O voo foi interrompido em Manaus, na noite de sexta-feira (24), após a falha no ar-condicionado. No sábado, os deportados decolaram em uma aeronave da FAB em direção a Confins.
Vitor Gustavo da Silva, 21, afirmou que eles foram agredidos por causa do calor. O ar-condicionado da aeronave apresentou um problema técnico. “Eles bateram na gente porque a gente estava com calor e a gente não queria ficar preso no avião mais”.
Deportados mostraram fotos apresentadas para reforçar a denúncia de agressão física.

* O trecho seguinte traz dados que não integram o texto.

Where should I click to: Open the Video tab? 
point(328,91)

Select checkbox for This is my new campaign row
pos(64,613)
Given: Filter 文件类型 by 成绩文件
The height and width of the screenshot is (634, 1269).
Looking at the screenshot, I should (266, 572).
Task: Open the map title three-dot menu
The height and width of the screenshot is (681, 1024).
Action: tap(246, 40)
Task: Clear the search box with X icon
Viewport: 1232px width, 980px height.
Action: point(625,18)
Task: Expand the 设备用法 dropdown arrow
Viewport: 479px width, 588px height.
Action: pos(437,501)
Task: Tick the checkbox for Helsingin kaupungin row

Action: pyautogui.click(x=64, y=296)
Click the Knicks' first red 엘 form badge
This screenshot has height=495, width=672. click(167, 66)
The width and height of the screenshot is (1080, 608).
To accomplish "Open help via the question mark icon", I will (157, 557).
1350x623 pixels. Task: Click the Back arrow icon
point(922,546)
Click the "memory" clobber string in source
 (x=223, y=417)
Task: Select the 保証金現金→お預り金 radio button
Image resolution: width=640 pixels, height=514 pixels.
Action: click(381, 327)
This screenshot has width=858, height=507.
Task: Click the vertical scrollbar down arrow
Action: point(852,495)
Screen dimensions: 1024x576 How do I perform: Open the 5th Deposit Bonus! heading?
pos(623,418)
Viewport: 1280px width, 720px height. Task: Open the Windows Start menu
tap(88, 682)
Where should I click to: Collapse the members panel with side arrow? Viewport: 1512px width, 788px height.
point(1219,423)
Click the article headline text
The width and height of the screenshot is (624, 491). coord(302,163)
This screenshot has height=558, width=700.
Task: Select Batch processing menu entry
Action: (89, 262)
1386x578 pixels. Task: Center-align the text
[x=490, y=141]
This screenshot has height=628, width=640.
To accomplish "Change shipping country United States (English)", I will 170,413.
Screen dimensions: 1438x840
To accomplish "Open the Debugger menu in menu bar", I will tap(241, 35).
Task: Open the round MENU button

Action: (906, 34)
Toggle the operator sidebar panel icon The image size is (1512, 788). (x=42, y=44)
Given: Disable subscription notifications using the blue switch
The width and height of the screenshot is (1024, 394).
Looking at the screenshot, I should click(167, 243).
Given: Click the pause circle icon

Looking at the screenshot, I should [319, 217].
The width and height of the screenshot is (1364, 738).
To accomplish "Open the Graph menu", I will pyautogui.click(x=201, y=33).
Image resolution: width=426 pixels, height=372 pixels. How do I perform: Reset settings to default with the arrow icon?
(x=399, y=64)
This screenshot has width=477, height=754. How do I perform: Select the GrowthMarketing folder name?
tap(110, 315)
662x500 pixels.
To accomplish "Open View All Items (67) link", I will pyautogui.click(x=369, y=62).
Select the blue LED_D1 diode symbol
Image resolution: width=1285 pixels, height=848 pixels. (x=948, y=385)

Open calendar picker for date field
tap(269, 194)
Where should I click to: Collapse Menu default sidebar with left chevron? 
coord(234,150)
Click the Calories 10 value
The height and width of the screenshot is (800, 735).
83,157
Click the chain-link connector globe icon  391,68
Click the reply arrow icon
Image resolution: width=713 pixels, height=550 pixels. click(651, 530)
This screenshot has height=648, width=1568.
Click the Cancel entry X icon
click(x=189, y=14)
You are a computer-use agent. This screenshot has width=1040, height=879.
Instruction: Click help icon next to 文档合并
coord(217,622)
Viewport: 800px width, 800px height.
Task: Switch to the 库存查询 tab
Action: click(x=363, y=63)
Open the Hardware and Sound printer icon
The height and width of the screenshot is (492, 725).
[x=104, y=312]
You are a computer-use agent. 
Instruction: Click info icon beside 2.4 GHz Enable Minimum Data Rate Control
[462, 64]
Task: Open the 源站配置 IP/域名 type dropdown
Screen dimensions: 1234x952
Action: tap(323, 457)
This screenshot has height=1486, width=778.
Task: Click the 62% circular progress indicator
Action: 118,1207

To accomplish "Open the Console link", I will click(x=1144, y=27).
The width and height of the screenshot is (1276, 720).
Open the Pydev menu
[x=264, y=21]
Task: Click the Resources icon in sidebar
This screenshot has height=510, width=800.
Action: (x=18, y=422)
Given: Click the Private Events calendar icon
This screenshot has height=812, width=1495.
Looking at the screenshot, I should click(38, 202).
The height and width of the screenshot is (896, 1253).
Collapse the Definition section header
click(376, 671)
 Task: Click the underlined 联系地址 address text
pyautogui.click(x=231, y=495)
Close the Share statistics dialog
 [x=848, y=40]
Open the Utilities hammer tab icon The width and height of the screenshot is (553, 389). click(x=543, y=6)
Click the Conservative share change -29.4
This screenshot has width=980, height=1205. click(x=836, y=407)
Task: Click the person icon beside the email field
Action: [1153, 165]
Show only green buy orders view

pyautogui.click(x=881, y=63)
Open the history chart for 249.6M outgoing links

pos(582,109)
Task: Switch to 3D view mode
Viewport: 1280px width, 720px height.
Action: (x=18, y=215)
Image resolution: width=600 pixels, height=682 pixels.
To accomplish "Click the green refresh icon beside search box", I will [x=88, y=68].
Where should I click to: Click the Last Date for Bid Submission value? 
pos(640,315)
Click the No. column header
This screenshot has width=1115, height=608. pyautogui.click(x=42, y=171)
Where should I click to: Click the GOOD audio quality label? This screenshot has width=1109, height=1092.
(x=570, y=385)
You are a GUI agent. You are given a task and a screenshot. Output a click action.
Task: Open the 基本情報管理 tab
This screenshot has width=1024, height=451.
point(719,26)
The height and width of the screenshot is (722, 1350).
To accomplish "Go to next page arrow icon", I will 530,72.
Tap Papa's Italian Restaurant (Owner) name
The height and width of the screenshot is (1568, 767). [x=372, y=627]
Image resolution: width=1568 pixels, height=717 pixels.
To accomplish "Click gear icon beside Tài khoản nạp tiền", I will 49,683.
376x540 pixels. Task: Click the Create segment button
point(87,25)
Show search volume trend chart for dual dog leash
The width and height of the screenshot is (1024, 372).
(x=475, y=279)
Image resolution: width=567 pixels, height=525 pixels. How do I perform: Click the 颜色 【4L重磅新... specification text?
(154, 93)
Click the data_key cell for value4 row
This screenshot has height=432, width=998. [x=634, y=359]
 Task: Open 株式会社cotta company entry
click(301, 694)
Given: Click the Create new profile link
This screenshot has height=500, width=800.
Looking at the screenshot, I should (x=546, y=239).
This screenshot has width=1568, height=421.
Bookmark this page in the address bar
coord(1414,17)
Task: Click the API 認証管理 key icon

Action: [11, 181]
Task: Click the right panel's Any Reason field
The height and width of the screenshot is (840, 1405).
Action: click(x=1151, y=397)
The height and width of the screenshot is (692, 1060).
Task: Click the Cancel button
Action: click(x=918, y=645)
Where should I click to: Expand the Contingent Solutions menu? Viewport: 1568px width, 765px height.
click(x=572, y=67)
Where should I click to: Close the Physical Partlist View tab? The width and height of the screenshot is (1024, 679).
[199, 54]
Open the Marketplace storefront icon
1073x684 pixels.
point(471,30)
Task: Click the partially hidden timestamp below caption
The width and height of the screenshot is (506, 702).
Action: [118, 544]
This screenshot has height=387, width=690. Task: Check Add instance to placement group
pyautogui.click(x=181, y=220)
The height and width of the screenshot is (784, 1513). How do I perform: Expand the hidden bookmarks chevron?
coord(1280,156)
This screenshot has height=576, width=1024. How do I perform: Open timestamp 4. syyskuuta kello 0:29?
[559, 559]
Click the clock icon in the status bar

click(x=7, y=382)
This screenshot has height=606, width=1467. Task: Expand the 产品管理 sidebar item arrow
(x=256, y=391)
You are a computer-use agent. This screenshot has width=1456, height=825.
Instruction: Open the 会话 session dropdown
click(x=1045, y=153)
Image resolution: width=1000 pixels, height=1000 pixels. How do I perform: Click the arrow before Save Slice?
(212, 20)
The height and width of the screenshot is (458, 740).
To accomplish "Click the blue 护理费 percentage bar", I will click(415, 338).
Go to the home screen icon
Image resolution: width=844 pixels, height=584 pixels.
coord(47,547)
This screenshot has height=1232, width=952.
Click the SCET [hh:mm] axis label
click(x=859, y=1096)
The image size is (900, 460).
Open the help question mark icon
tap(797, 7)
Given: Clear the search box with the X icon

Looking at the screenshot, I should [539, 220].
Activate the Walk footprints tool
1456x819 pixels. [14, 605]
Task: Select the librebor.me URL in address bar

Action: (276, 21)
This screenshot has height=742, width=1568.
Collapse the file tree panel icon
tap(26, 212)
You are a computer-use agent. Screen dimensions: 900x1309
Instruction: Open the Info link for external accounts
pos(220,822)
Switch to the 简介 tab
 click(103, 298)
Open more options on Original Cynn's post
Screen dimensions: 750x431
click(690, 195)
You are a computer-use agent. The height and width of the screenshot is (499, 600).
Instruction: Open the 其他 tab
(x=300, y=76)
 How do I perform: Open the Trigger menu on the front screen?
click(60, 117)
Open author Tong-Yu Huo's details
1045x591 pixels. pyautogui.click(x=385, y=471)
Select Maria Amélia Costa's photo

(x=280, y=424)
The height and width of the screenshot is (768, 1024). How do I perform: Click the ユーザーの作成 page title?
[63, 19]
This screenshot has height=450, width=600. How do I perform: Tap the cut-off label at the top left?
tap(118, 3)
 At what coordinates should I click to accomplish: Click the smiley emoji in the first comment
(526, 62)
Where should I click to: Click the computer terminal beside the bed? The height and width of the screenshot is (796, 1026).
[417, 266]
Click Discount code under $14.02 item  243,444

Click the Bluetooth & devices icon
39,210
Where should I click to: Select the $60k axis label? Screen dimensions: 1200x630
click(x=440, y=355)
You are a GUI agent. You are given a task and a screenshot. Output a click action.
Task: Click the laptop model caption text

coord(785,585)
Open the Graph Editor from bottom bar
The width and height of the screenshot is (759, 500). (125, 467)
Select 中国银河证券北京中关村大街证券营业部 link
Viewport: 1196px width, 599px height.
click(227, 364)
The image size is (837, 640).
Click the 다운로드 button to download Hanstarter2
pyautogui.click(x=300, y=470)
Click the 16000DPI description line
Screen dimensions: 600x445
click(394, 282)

As imagens recebidas pelo UOL mostram lesões nas mãos, braços, peito e costas.
A deportação desses brasileiros já estava prevista desde o governo Joe Biden, informou o Itamaraty ao UOL. Segundo a pasta, isso é fruto de um acordo que começou em 2018, durante o primeiro governo Trump, e se estendeu nos anos seguintes com uma série de deportações.
Problema técnico e algemas
Os deportados dos EUA, entre eles 88 brasileiros, que dormiram de forma improvisada em Manaus pousaram em Confins no sábado. Eles são as primeiras pessoas deportadas para o país após a posse do presidente americano Donald Trump.
Eles chegaram na capital amazonense algemados e com os pés acorrentados após o ar-condicionado do avião falhar. O grupo aparece em um vídeo na pista de pouso deixando a aeronave com as algemas. Eles andam com dificuldade com os pés acorrentados. Em outro momento da gravação, os deportados estão em uma sala de espera deitados em colchões e comendo.
No sábado, o governo Lula falou em “desrespeito aos direitos fundamentais”. Policiais federais determinaram a remoção imediata das algemas e recepcionaram as pessoas deportadas. O presidente, então, determinou envio de um avião da FAB para levar os brasileiros até Confins.
O Itamaraty irá se queixar ao governo Trump pelo tratamento dado aos imigrantes brasileiros em um voo de deportação. A decisão foi tomada depois que o chanceler Mauro Vieira desembarcou em Manaus e conversou com autoridades militares brasileiras para entender os detalhes do que havia ocorrido.
A ministra dos Direitos Humanos e da Cidadania, Macaé Evaristo, definiu como “muito graves” as denúncias dos brasileiros. Ela ressaltou que a aeronave transportava famílias e crianças com autismo.
Contribuição amazonense
A Prefeitura de Manaus, em ação integrada de secretarias municipais, prestou assistência aos 88 brasileiros deportados dos Estados Unidos que desembarcaram na capital amazonens. Os passageiros receberam colchões e colchonetes, travesseiros, água potável e itens de higiene pessoal.
As equipes das secretarias municipais de Segurança Pública e Defesa Social (Semseg), da Mulher, Assistência Social e Cidadania (Semasc) e do Fundo Manaus Solidária estiveram no aeroporto internacional Eduardo Gomes para a ajuda humanitária aos deportados, que precisaram desembarcar em Manaus após ter o voo cancelado para Belo Horizonte (MG) devido a problemas técnicos na aeronave.
O Governo do Amazonas também prestou atendimento de passageiros deportados dos Estados Unidos, que chegaram à Manaus, após problema técnico apresentado na aeronave, que tinha como destino final o estado de Minas Gerais. Foram disponibilizados para os brasileiros colchões, atendimento médico, alimentação e água, por meio da Secretaria de Estado de Justiça, Direitos Humanos e Cidadania (Sejusc), Corpo de Bombeiros do Amazonas (Cbmam) e Defesa Civil.